» Required action
In the listing below, find each line with the string "rain" and report it.

» Input material
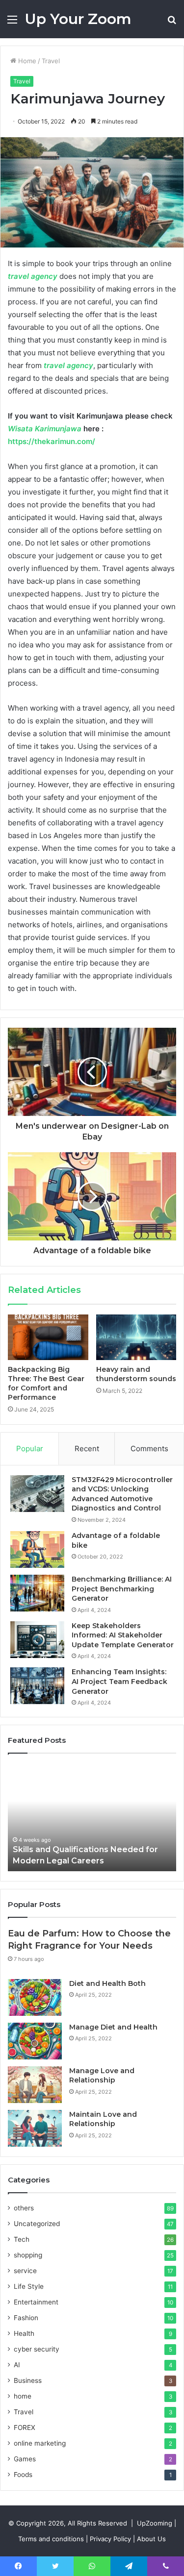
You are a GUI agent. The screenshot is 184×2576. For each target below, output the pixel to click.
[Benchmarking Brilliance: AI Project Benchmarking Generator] (37, 1593)
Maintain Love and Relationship (103, 2119)
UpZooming (154, 2523)
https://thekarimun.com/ (51, 441)
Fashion (26, 2318)
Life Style (29, 2286)
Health (24, 2333)
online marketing (40, 2443)
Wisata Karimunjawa (44, 428)
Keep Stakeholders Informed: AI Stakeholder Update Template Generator (123, 1635)
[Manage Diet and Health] (35, 2041)
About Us (151, 2539)
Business (28, 2380)
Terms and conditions (51, 2539)
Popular (29, 1448)
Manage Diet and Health (113, 2027)
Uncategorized (37, 2224)
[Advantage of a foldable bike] (37, 1549)
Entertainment (36, 2302)
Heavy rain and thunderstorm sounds (136, 1374)
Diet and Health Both (107, 1983)
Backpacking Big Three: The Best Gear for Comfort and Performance (46, 1383)
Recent (87, 1448)
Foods (23, 2474)
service (25, 2271)
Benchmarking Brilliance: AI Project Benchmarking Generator (122, 1589)
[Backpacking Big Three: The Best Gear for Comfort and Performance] (48, 1337)
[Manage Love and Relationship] (35, 2084)
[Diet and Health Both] (35, 1997)
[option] (92, 1817)
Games (25, 2459)
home (22, 2396)
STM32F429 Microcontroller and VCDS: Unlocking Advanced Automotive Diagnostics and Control (122, 1494)
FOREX (24, 2427)
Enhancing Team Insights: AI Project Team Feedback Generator (119, 1681)
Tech (21, 2239)
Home (26, 61)
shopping (28, 2255)
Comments (149, 1448)
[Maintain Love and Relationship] (35, 2128)
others (24, 2208)
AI (17, 2365)
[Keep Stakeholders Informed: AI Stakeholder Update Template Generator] (37, 1639)
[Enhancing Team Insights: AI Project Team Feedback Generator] (37, 1685)
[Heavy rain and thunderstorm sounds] (136, 1337)
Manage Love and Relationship (101, 2075)
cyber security (36, 2349)
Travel (51, 61)
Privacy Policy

» Response to this task
Heavy rain and thunderstorm sounds (136, 1374)
[Heavy rain and thunderstorm sounds] (136, 1337)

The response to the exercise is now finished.